With a little help from the Presbyterian Historical Society the church sessions records showed Joseph Lytle joined this church in 1849, and crucially that he had transferred from the 3rd Presbyterian Church. All the surviving records for 3rd Presbyterian are online, and conveniently past church members had compiled a rough alphabetical list of all members past and present. There were several Russells on the list – some obviously no connection - but two were. There was Joseph, who joined in 1845, and the extra big surprise, the original Charles T(ays) Russell who joined in 1834, the year the church opened. I still visually checked the complete listing of members in date order just in case the compilers had omitted a stray Russell, but they hadn’t.

Records of around 40 different Presbyterian churches in Pittsburgh are now available to online researchers, so the next step was to visually check them all. That wasn’t as difficult as it sounds – many were outside the time frame which narrowed the search considerably. But the only results found for the Russell and Birney families are in the preceeding articles. Of course, it may be that more records will surface in the future to fill missing pieces in the jigsaw.

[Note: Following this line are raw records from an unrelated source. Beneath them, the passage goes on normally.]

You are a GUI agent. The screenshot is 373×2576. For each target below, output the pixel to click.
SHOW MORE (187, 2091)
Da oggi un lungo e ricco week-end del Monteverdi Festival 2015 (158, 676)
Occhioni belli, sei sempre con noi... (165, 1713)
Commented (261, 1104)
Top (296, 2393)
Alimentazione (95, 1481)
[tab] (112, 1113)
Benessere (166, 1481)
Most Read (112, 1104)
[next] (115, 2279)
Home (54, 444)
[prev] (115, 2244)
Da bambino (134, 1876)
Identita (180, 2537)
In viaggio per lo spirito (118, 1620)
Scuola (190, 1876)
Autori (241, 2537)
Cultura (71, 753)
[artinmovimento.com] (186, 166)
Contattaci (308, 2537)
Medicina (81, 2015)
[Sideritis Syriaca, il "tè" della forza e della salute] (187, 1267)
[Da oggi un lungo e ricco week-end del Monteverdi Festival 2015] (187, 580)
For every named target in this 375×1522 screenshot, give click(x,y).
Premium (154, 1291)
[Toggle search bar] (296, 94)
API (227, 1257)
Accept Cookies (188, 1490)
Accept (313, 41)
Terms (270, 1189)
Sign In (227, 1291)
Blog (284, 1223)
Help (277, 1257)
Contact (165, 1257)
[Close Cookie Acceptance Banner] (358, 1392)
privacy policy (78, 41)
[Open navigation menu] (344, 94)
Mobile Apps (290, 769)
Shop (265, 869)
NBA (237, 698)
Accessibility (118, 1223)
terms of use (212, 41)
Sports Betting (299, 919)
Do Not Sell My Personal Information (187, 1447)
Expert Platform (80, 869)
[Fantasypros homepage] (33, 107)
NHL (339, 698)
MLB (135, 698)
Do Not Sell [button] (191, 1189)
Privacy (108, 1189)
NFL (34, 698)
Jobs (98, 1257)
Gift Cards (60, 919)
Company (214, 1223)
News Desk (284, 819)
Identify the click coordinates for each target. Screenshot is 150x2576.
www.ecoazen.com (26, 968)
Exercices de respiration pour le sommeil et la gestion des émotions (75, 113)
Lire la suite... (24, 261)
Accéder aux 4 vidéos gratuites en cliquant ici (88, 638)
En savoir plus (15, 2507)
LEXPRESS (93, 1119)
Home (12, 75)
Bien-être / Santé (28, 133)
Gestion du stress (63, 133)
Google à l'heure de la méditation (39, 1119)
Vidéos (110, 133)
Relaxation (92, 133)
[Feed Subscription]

I have a theory that maybe Ann Eliza was at one time affiliated with a Philadelphian Presbyterian Church. We know that later in her marriage she and Joseph lived in Philadelphia. We know that she had business interests there because after Joseph’s own business failed he ended up as her “agent in Philadelphia” in her will. And near the end of her life Ann and Joseph were mentioned in a Philadelphian church register. The trouble is that while Pittsburgh had around 40 Presbyterian Churches, Philadelphia had far more. If an Ancestry index doesn’t throw up any information, it would take a very long time to search them all. A VERY LONG TIME. Sometimes, life is just too short.